Classification vs regression difference in python

MlopsComparisonBeginner · 4 min read

Classification vs Regression in Python: Key Differences and Examples

In classification, the model predicts discrete labels or categories, while in regression, it predicts continuous numeric values. Both use different algorithms in sklearn and serve different problem types.

⚖️

Quick Comparison

Here is a quick side-by-side comparison of classification and regression tasks in machine learning.

Aspect	Classification	Regression
Output Type	Discrete labels (e.g., 'spam', 'not spam')	Continuous values (e.g., price, temperature)
Goal	Assign input to a category	Predict a numeric value
Common Algorithms	Logistic Regression, Decision Trees, SVM	Linear Regression, Decision Trees, SVR
Evaluation Metrics	Accuracy, Precision, Recall	Mean Squared Error, R² Score
Example Use Case	Email spam detection	House price prediction

⚖️

Key Differences

Classification predicts which category or class an input belongs to. For example, deciding if an email is spam or not is classification because the output is a label. The model learns patterns to separate data into distinct groups.

Regression predicts a continuous number. For example, estimating house prices based on features like size and location is regression because the output is a number that can take any value. The model learns to fit a curve or line to the data points.

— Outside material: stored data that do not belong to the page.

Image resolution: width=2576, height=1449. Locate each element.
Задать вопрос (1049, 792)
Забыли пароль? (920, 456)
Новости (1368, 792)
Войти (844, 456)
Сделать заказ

In sklearn, classification and regression use different algorithms and metrics. Classification uses metrics like accuracy and precision to measure how well the model assigns correct labels. Regression uses metrics like mean squared error to measure how close the predicted numbers are to actual values.

⚖️

Code Comparison

Example of classification using sklearn to predict if a flower is Iris-setosa or not based on petal length.

python

from sklearn.datasets import load_iris
from sklearn.model_selection import train_test_split
from sklearn.linear_model import LogisticRegression
from sklearn.metrics import accuracy_score

# Load data
iris = load_iris()
X = iris.data[:, 2:]  # petal length and width
y = (iris.target == 0).astype(int)  # 1 if Iris-setosa else 0

# Split data
X_train, X_test, y_train, y_test = train_test_split(X, y, random_state=42)

# Train model
clf = LogisticRegression()
clf.fit(X_train, y_train)

# Predict
y_pred = clf.predict(X_test)

# Evaluate
accuracy = accuracy_score(y_test, y_pred)
print(f"Accuracy: {accuracy:.2f}")

Output

Accuracy: 1.00

↔️

Regression Equivalent

Example of regression using sklearn to predict the petal length of an Iris flower based on sepal length and width.

python

from sklearn.datasets import load_iris
from sklearn.model_selection import train_test_split
from sklearn.linear_model import LinearRegression
from sklearn.metrics import mean_squared_error

# Load data
iris = load_iris()
X = iris.data[:, :2]  # sepal length and width
y = iris.data[:, 2]   # petal length

# Split data
X_train, X_test, y_train, y_test = train_test_split(X, y, random_state=42)

# Train model
reg = LinearRegression()
reg.fit(X_train, y_train)

# Predict
y_pred = reg.predict(X_test)

# Evaluate
mse = mean_squared_error(y_test, y_pred)
print(f"Mean Squared Error: {mse:.2f}")

Output

Mean Squared Error: 0.04

🎯

When to Use Which

Choose classification when your goal is to assign inputs into categories or classes, such as detecting fraud, recognizing images, or filtering emails. Use regression when you need to predict continuous values like prices, temperatures, or sales amounts. The choice depends on whether your output is a label or a number.

✅

Key Takeaways

Classification predicts categories; regression predicts continuous numbers.

Use accuracy and precision to evaluate classification models.

Use mean squared error and R² score to evaluate regression models.

Choose classification for label prediction tasks and regression for numeric prediction tasks.

Both use different sklearn models suited to their output types.